Task details
Retype, exactly as they stand, the lines from the start of the data to the line that contains "Screen dimensions: 762x983", both ends included. Leave the pictures out.

--- START ---

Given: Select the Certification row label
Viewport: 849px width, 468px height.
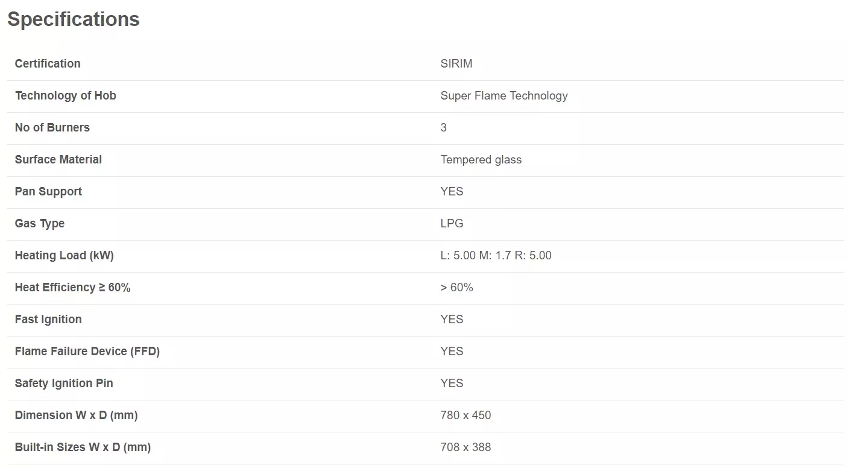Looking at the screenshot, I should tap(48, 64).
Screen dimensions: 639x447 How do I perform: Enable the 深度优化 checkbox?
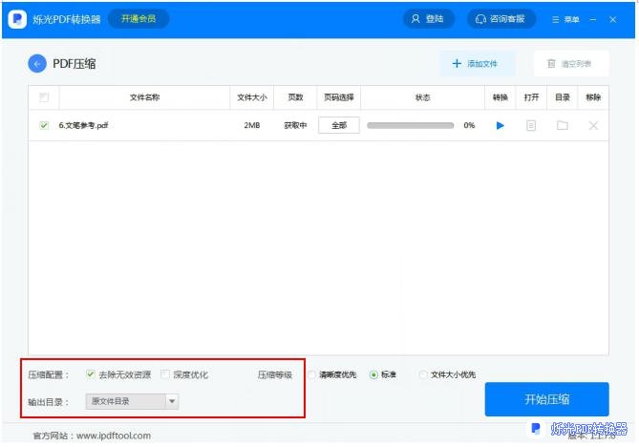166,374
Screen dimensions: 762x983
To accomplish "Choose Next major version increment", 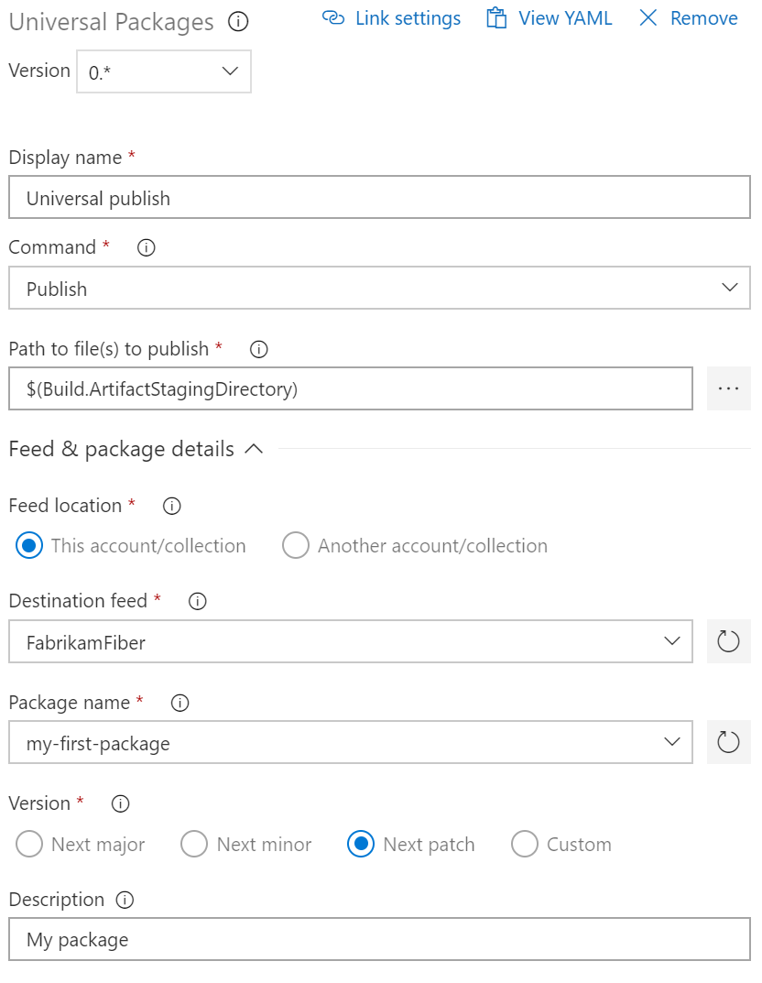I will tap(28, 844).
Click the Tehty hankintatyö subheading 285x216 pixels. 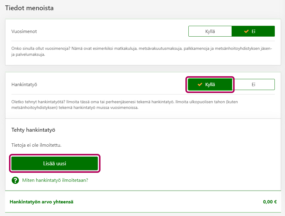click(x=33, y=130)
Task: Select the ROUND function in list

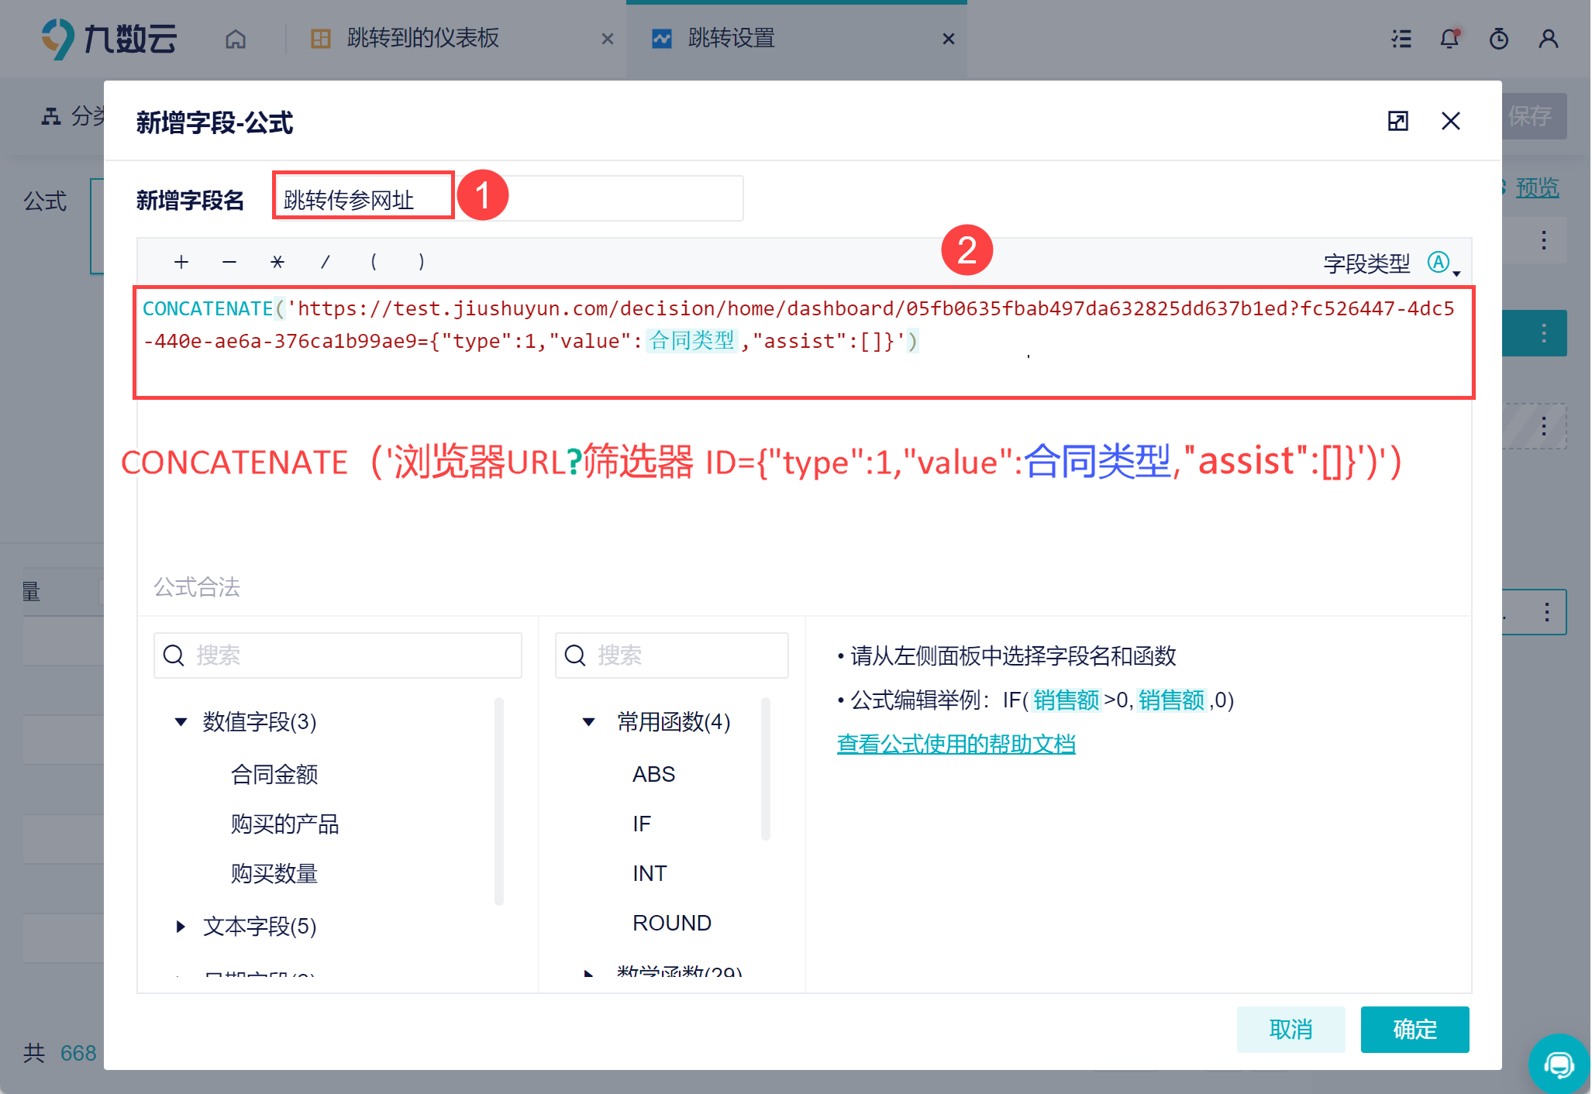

--- END ---

Result
Given: Select the Certification row label
Viewport: 849px width, 468px height.
Looking at the screenshot, I should tap(48, 64).
Screen dimensions: 639x447 How do I perform: Enable the 深度优化 checkbox?
166,374
Screen dimensions: 762x983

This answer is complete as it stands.